2. Parameters that inform discount factors.
- Determines how far you're giving credit assignment.
- Ex: if factor is 0.99, then you're ignoring what happened 100 steps ago... Means you're shortsighted.
- Better to look at how that corresponds to real time
- Intuition, in RL we're usually discretizing time.
- aka: are those 100 steps 3 seconds of actual time?
- what happens during that time?
- If TD methods for policy gradient of Value fx estimation, gamma can be close to 1 (like 0.999)
- Algo becomes very stable.
3. Look to see that problem can actually be solved in the discretized level.
- Example: In game if you're doing frame skip.
- As a human, can you control it or is it impossible?
- Look at what random exploration looks like
- Discretization determines how far your Brownian motion goes.
- If do many actions in a row, then tend to explore further.
- Choose your time discretization in a way that works.
4. Look at episode returns closely.
- Not just mean, look at min and max.
- The max return is something your policy can hone in pretty well.
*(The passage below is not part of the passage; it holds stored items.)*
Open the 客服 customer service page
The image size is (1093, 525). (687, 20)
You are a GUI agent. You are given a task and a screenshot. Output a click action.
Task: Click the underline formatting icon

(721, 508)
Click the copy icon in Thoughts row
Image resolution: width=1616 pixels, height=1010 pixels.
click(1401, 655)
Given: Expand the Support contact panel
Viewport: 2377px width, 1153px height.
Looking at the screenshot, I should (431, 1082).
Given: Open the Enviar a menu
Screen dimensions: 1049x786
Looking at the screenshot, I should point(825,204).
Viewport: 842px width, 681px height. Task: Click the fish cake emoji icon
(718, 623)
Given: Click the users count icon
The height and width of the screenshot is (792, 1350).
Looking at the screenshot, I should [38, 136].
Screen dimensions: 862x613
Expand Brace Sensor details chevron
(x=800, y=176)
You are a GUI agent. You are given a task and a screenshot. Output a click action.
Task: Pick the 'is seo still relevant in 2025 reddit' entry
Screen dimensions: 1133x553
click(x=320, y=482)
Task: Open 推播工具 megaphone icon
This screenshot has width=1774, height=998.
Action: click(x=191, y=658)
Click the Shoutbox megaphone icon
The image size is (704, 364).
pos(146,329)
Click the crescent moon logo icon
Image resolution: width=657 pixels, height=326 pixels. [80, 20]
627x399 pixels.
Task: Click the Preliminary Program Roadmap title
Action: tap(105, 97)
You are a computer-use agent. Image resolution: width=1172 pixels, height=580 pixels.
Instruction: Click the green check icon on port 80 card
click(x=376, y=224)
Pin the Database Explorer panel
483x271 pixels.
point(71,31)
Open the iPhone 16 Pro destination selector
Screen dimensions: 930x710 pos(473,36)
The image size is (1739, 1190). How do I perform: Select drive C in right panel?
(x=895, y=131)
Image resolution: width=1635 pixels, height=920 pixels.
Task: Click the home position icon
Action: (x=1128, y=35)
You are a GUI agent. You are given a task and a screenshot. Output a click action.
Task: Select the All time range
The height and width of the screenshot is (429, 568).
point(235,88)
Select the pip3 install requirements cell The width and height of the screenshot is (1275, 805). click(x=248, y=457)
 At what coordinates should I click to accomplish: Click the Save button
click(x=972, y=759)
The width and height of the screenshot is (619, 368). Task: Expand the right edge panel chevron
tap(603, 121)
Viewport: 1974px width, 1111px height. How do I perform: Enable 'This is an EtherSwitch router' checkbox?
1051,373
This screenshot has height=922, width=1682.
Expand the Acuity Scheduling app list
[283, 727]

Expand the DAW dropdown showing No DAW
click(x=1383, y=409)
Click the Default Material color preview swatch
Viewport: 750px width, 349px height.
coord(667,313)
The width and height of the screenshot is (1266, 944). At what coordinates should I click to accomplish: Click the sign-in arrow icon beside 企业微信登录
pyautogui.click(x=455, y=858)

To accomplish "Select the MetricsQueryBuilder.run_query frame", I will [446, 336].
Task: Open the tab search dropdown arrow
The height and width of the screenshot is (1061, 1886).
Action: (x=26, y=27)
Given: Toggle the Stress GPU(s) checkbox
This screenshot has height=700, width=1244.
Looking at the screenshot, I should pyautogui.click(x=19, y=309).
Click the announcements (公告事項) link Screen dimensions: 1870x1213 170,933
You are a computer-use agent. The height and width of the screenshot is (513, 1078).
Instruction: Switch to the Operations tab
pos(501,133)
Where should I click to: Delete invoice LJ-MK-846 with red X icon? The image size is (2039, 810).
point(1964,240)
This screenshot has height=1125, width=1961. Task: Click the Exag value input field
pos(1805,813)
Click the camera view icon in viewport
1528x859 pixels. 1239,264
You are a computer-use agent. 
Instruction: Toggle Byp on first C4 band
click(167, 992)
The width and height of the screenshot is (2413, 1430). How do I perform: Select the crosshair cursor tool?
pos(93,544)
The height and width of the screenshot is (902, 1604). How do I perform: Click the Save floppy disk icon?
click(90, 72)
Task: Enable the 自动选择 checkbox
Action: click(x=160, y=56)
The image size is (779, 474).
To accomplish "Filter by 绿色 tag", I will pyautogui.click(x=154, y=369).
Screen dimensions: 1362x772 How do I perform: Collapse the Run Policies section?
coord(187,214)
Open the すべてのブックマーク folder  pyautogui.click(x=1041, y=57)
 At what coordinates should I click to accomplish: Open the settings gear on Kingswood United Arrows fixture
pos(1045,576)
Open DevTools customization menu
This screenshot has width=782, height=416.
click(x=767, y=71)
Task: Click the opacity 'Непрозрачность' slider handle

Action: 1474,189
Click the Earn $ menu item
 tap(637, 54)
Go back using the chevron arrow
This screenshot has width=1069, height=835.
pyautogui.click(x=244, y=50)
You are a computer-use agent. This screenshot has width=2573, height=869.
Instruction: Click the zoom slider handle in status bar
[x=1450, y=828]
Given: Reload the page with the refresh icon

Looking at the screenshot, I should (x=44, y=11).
- Is your policy ever doing the right thing??
- Look at episode length (sometimes more informative than episode reward).
- if on game you might be losing every time so you might never win, but... episode length can tell you if you're losing SLOWER.
- Might see an episode length improvement in the beginning but maybe not reward.
## Policy gradient diagnostics
1. Look at entropy really carefully
- Entropy in ACTION space
- Care more about entropy in state space, but don't have good methods for calculating that.
- If going down too fast, then policy becoming deterministic and will not explore.
- If NOT going down, then policy won't be good because it is really random.
- Can fix by:
- KL penalty
- Keep entropy from decreasing too quickly.
- Add entropy bonus.
- How to measure entropy.
- For most policies can compute entropy analytically.
- If continuous, it's usually a Gaussian, so can compute differential entropy.
2. Look at KL divergence
- Look at size of updates in terms of KL divergence.
- example:
- If KL is .01 then very small.
- If 10 then too much.
3. Baseline explained variance.
- See if value function is actually a good predictor or a reward.
- if negative it might be overfitting or noisy.
- Likely need to tune hyper parameters
4. Initialize policy
- Very important (more so than in supervised learning).
- Zero or tiny final layer to maximize entropy
- Maximize random exploration in the beginning
## Q-Learning Strategies
1. Be careful about replay buffer memory usage.
- You might need a huge buffer, so adapt code accordingly.
2. Play with learning rate schedule.
3. If converges slowly or has slow warm-up period in the beginning
- Be patient... DQN converges VERY slowly.
## Bonus from [Andrej Karpathy](http://cs.stanford.edu/people/karpathy/):
1. A good feature can be to take the difference between two frames.
- This delta vector can highlight slight state changes otherwise difficult to distinguish.